◆ **GIVEN RECORDS**:
————

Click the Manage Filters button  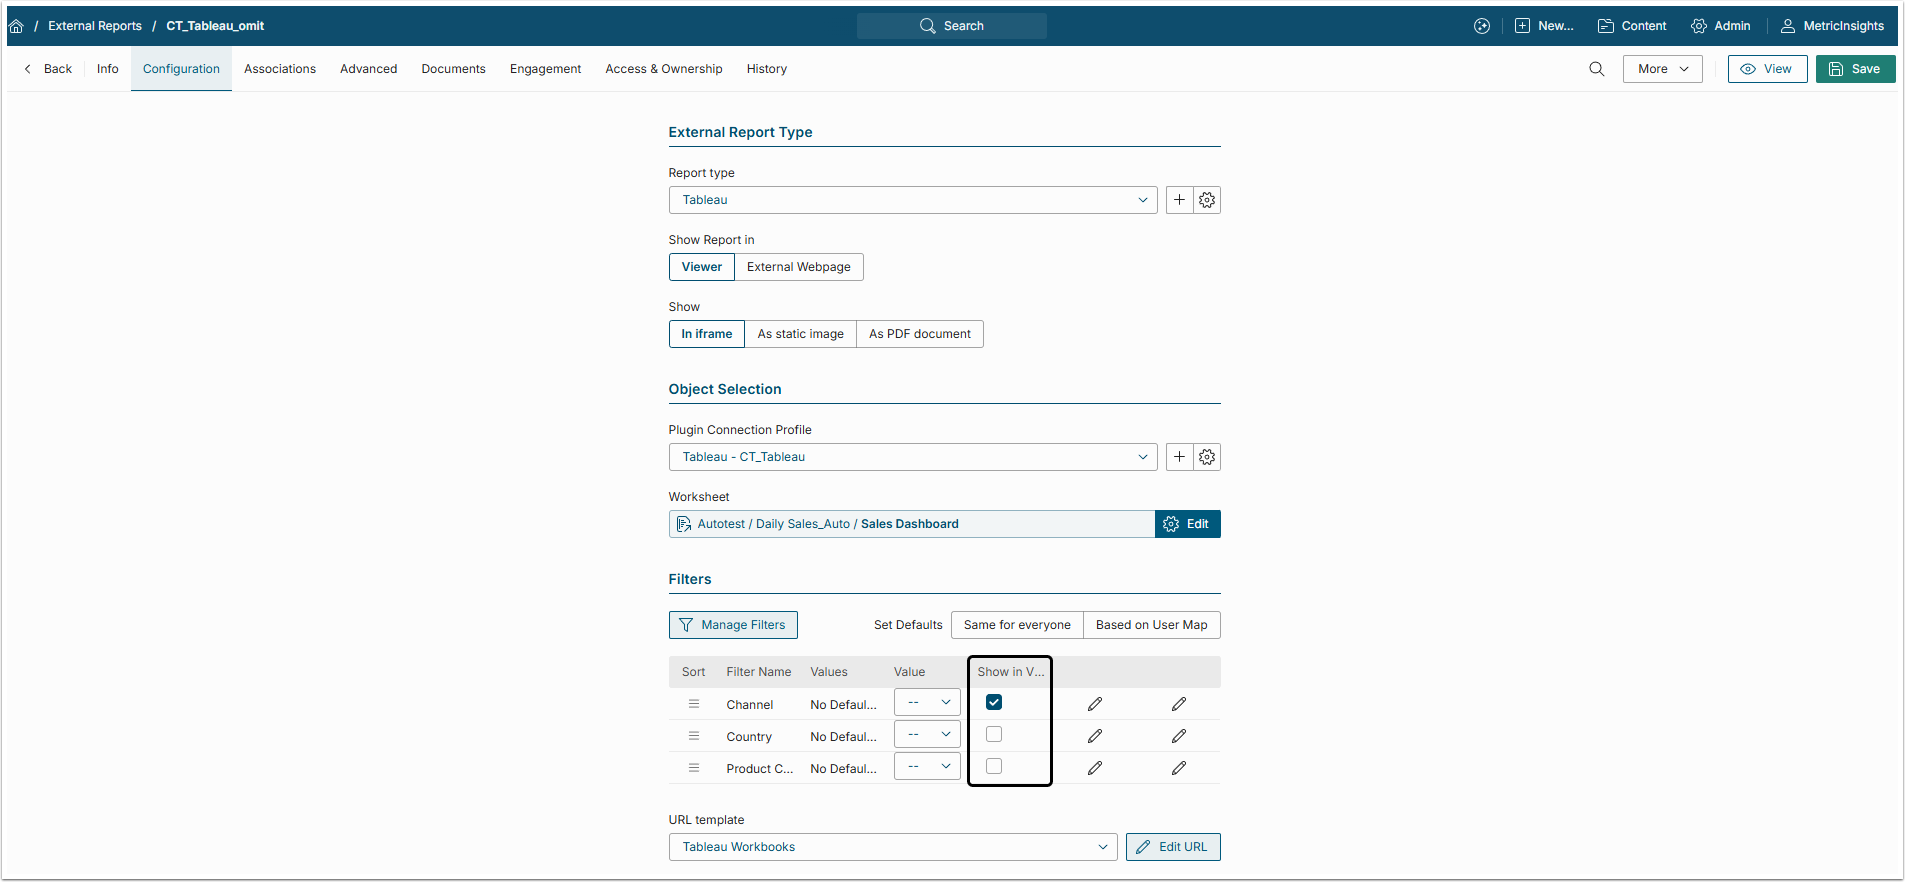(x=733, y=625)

————

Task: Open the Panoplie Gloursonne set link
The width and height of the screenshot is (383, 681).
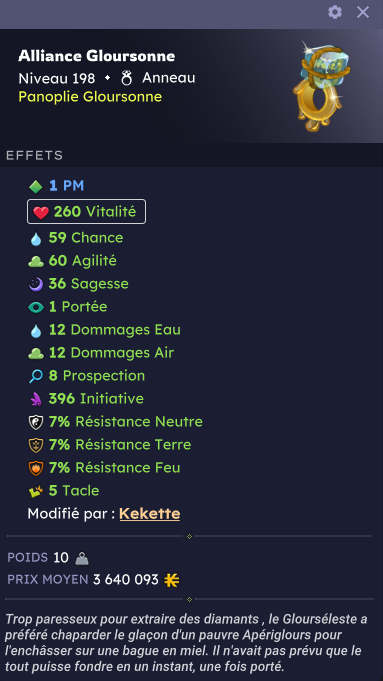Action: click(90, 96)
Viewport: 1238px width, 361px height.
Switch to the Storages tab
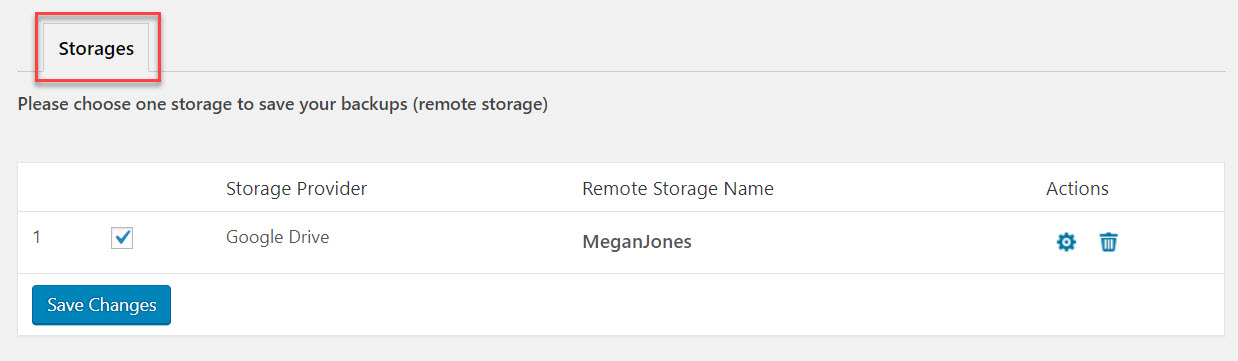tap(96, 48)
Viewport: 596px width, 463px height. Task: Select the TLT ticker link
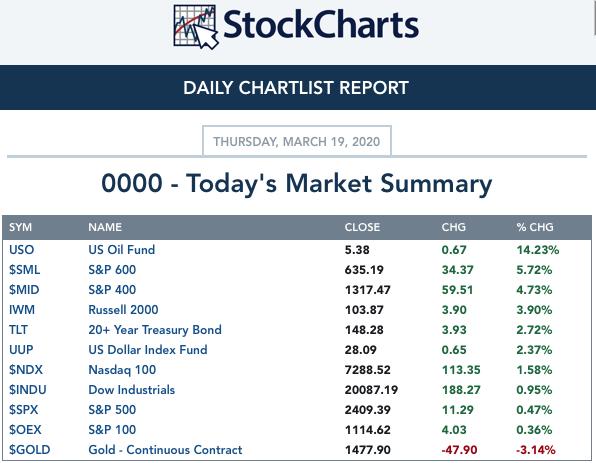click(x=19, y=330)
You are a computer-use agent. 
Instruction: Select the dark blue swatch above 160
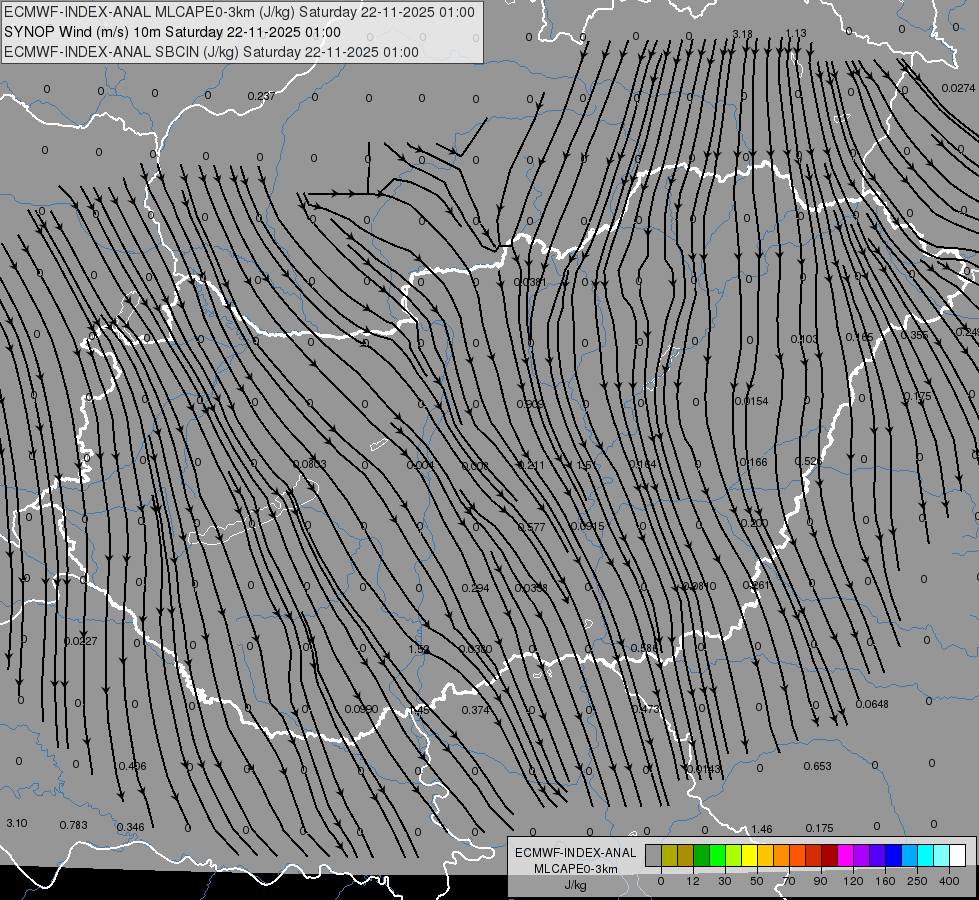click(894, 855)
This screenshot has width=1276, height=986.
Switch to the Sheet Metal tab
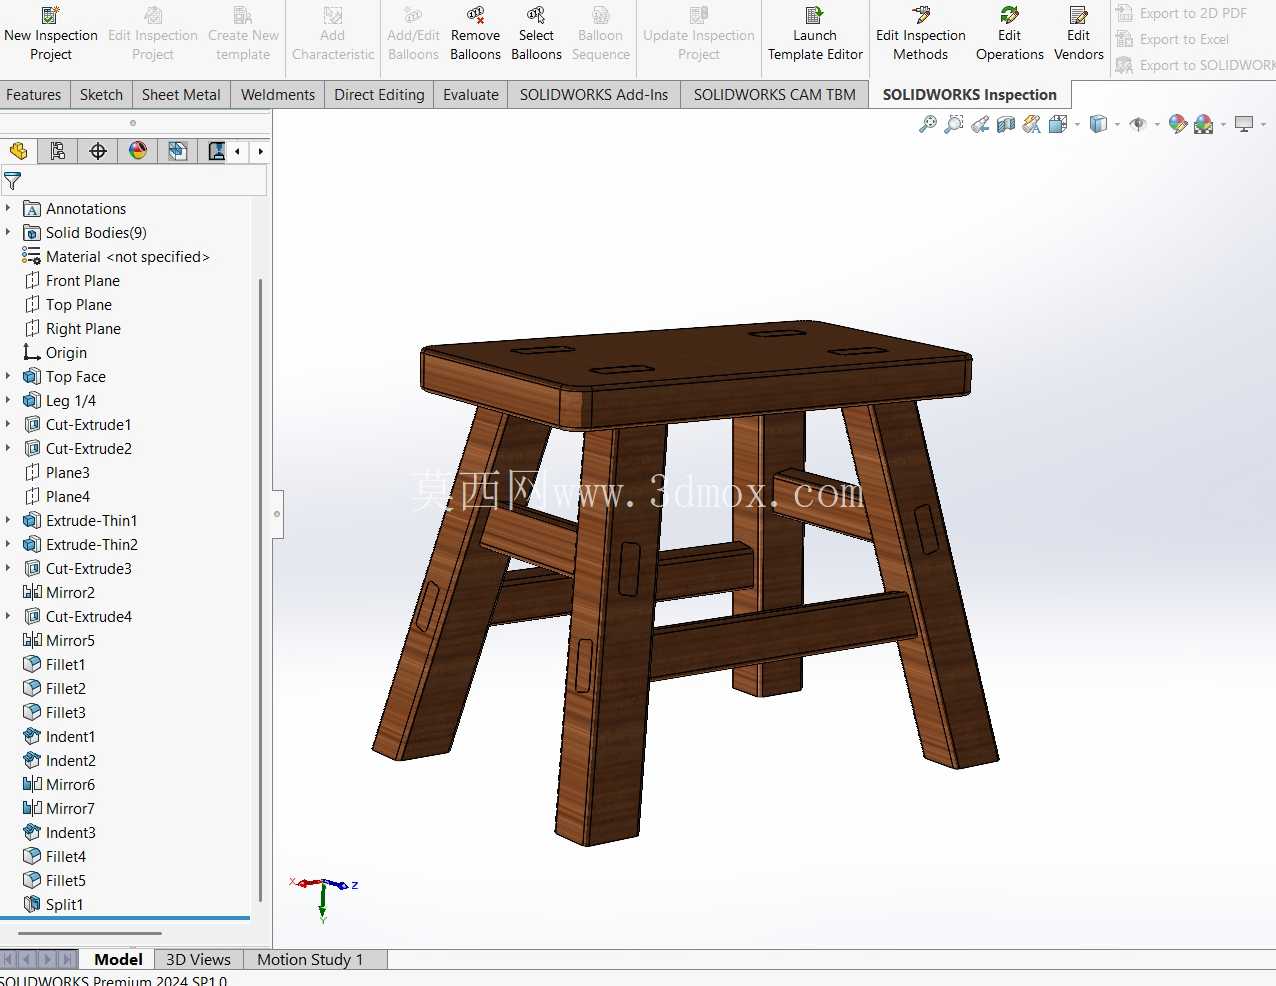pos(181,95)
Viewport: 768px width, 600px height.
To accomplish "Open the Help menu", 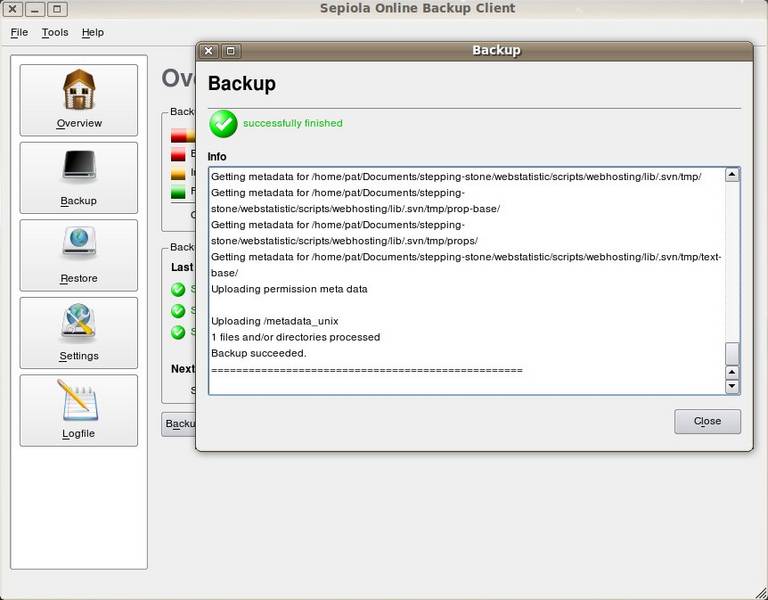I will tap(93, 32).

————

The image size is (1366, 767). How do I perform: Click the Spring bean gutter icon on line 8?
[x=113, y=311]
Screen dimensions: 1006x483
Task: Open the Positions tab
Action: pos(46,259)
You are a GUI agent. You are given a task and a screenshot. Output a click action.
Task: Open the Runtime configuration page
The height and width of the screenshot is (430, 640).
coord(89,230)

————

◆ **BRIEF**: Show all lines above that contain "agent".

◆ **RESPONSE FOR THIS EXERCISE**:
You are a computer-use agent. 
You are a GUI agent. You are given a task and a screenshot. Output a click action.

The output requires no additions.